In July, a summary of the ideas and issues raised by contributors and readers will be presented to Sen. Max Baucus, chairman of the Senate Finance Committee Chairman, and Sen. Edward Kennedy, chairman of the Senate Committee on Health, Education, Labor and Pensions.
KQED points out that California’s needs are unlike any other state:
- The California Healthcare Foundation reported in December 2008 that Calif. has about 6.6 million uninsured, more than any other state.
- Its economy contains a large proportion of service industries, which are less likely to offer health insurance.
- California also has a large immigrant population in a state known to have a high cost of living.
In a recent post, Dana Goldman, Ph.D., of RAND Corp., discusses “upstream rationing” and “downstream rationing,” arguing that “the policy goal should be to get the right drugs and treatments to the patients who need it. But it also sometimes means withholding treatment in cases where it might do only very little good.”

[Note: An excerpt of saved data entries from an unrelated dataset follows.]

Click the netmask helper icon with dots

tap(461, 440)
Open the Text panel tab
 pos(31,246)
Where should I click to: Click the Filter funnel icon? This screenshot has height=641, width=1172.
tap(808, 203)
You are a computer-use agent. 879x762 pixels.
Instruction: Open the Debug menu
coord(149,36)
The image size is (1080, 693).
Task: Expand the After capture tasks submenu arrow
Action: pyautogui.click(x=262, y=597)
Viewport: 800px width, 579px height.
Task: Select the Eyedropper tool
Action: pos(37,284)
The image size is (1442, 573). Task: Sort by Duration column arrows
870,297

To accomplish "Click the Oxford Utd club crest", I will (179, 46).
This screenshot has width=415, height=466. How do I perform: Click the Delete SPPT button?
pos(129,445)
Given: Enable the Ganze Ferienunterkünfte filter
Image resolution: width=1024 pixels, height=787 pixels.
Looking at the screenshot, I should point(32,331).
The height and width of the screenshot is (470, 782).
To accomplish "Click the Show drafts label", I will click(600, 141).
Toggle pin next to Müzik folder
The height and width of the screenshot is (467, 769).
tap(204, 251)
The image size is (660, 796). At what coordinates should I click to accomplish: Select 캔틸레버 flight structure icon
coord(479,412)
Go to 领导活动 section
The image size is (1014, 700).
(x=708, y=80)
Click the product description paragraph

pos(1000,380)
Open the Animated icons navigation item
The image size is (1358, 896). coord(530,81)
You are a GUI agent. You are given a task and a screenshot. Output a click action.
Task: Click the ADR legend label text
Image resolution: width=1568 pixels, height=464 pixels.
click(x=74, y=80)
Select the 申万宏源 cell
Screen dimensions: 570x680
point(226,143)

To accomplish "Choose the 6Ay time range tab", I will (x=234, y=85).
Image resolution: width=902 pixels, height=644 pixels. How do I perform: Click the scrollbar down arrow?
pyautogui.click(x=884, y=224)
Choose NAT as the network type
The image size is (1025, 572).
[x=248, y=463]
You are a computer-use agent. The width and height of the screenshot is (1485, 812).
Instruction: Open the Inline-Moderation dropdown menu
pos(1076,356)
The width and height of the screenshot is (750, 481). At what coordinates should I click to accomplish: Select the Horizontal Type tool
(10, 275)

In another post, Anthony Iton, M.D., J.D., M.P.H., the Alameda County (Calif.) Public Health Department director and health officer, writes about health inequity. He says that “deliberate new policy is needed to ‘unmake’ inequitable neighborhood conditions and to decouple health from race and place.” Some AHCJ members might remember that Iton spoke about health disparities and stories that are not being covered in multicultural communities at an AHCJ workshop, “Multicultural health in the Bay Area: The untold story.”